UN condemns ETimor militia leader's release

DILI — The United Nations condemned Tuesday the release of an Indonesian former militia leader accused of taking part in a massacre of civilians in East Timor in 1999.

The UN said earlier this week that Martenus Bere had been released Sunday ahead of national celebrations commemorating 10 years since East Timor won independence from Indonesia in a UN-backed referendum.

East Timor's government has refused to confirm Bere's release but Indonesian foreign ministry spokesman Teuku Faizasyah told AFP on Tuesday that Bere had already been moved from detention to Indonesia's embassy in Dili.

"He's still in Dili and we're now processing his return to Indonesia," Faizasyah said.

UN Secretary General Ban Ki-moon's spokeswoman Marie Okabe said in a statement Tuesday that the UN position was clear.

"If the reports are true, his release is contrary to the Security Council resolutions which set up the UN Mission in (East Timor) and seriously undermines the global principle of accountability for crimes against humanity," Okabe said.

"The UN's firm position is that there can be no amnesty or impunity for serious crimes such as war crimes, crimes against humanity and genocide.

"In that context, the Office of the High Commissioner for Human Rights strongly opposes the release of someone for whom an arrest warrant of this nature has been established."

Bere was detained in East Timor on August 8, five years after being indicted for his role in the 1999 Suai Church massacre, in which up to 200 people were killed.

Timor's leadership has been criticised for opposing prosecution for those responsible for abuses during Indonesia's bloody 1975-1999 occupation of the half-island, which killed around 100,000 people.

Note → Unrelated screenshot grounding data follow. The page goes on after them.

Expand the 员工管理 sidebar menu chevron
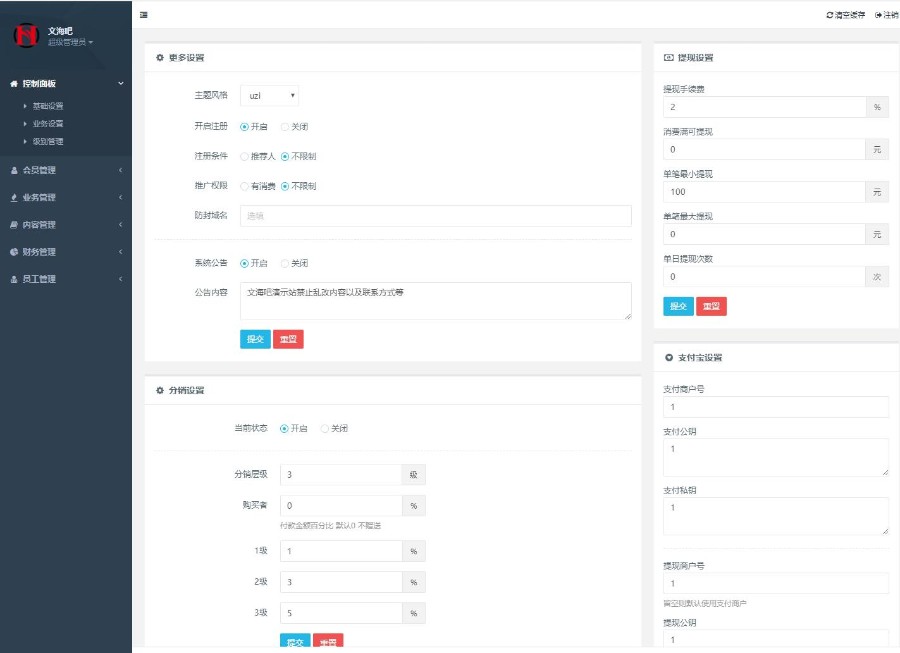The height and width of the screenshot is (653, 900). pos(120,279)
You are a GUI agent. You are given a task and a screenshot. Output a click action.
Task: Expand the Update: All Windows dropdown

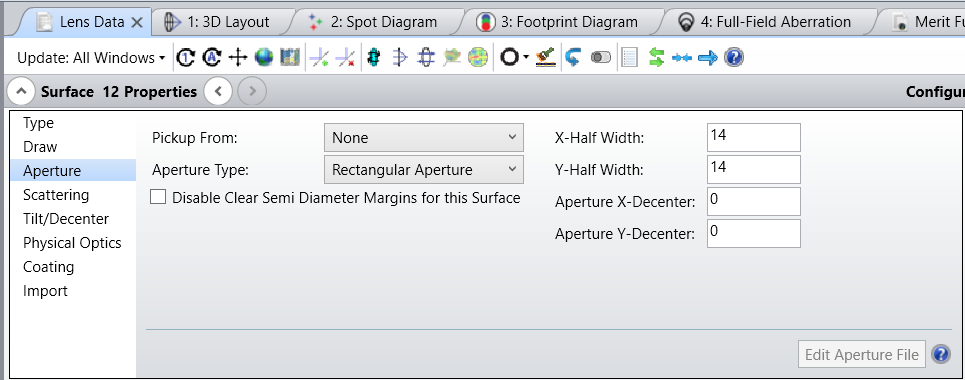tap(91, 58)
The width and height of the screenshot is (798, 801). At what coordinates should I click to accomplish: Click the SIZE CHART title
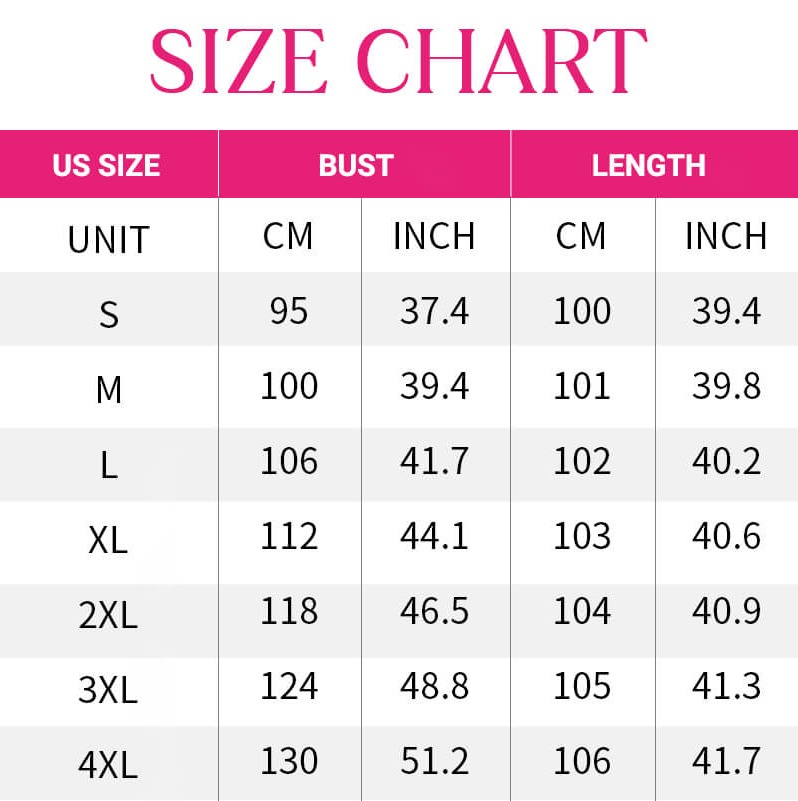(x=398, y=61)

President Jose Ramos-Horta says restoring good relations with Indonesia is more important than "prosecutorial justice", and has said he will not let his country be used as an "experiment" in international justice.

The opposition Fretilin party however says he is out of touch with the East Timorese people, many of whom continue to demand justice for gross human rights abuses committed during the Indonesian occupation.